Je suis au service des grandes sociétés,
_ Mais je manque d’argent pour les soins de santé.
_ Nous voyageons tous à grands frais
_ Et nos notes de frais sentent mauvais.
_ Essayons désormais de beurrer moins épais,
_ Nos abus doivent être un peu plus discrets.
_ Je me dévouerai donc, s’il le faut, car je pense
_ Qu’on doit instaurer un climat de confiance. »
« Sire, dit un ministre, vous êtes trop bon !
_ Vos scrupules font voir trop de circonspection.
_ Ignorer ouvrier, paysan, sotte espèce,
_ C’est faire preuve de noblesse ;
_ Et quant aux grandes sociétés,
_ Est-ce un péché de nourrir des amitiés ?
_ Non, non, c’est savoir gouverner,
_ En les aidant, nos arrières sont protégés,
_ Et ces dépenses auxquelles vous faites allusion,
_ C’est le secret d’une profitable gestion. »
Le premier ministre, sur un ton plus sévère,
_ Affirma qu’on ne pouvait quand même pas taire
_ Les scandales qui règnent dans la construction.
_ Il demanda qu’on crée une Commission
_ Pour contrer les allégations de corruption
_ Qui se propagent et nuisent à sa réputation.
L’histoire nous apprend qu’en de telles occasions
_ On fait de pareilles ruses,
_ Pour calmer les protestations
_ Et provoquer une ambiance plus confuse.
Un autre ministre intervint en disant :
_ « Ce que l’on paie en trop, pour les dépassements
_ Sur les contrats en construction,
_ Revient en gratifications
_ Dans notre caisse électorale.
_ Un retour d’ascenseur, c’est tout à fait normal. »
_ Ainsi parlèrent les conseillers libéraux,
_ Et chacun fut exonéré de tous les maux.
Flatteurs d’applaudir, on n’osa approfondir,
_ Ni des pots de vin, ni des fraudes, ni du pire ;
_ Tous les tricheurs jusqu’aux simples gredins,
_ Au dire de chacun étaient de petits saints.
La ministre en éducation prit la parole
_ Et expliqua que, sur un ton de casserole,
_ On manifestait tous les soirs
_ Dans la rue et sur les trottoirs,
_ Contre le dégel des droits de scolarité.
_ Elle y voyait une affreuse calamité !
_ À ces mots on cria haro sur le baudet.
_ Un ministre savant prouva par sa harangue
_ Qu’il fallait sanctionner ces jeunes farfadets,
_ Ces abrutis, ces enfoirés, ces maudits cancres.
_ Leur peccadille fut jugée un cas très grave,
_ Puisqu’à l’ordre et la paix, ils faisaient grosse entrave.
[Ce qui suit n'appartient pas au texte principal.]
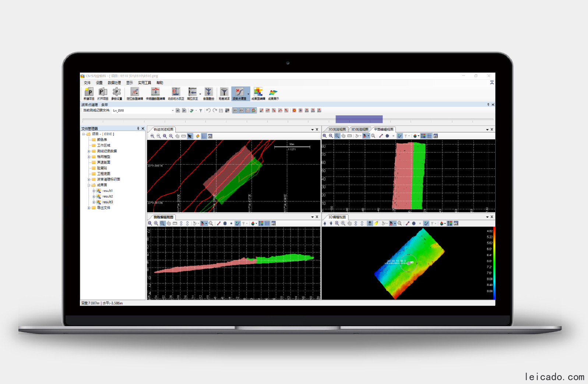Select the 粗差滤波 funnel filter icon
The height and width of the screenshot is (384, 588).
pos(224,93)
_ Marcher, quel crime abominable !
_ Seule une loi était capable,
_ De contrer leur forfait et on leur fit bien voir ;
_ La loi soixante-dix-huit vint comme un éteignoir.
C’était l’occasion en or,
_ Pour faire oublier tous les torts.
_ Chez les citoyens bien-pensants,
_ L’ordre, c’est bien plus important
_ Que morale ou honnêteté.
_ Et la paix, c’est le lit de la majorité.
_ Selon que vous serez puissant ou étudiant,
_ Les jugements de cour vous rendront noir ou blanc.
_ Jean de la Fontaine est encore de son temps,
_ La vérité est au service de l’argent.
Les libéraux remporteront les élections,
_ Car ils ont fait preuve d’habiles diversions.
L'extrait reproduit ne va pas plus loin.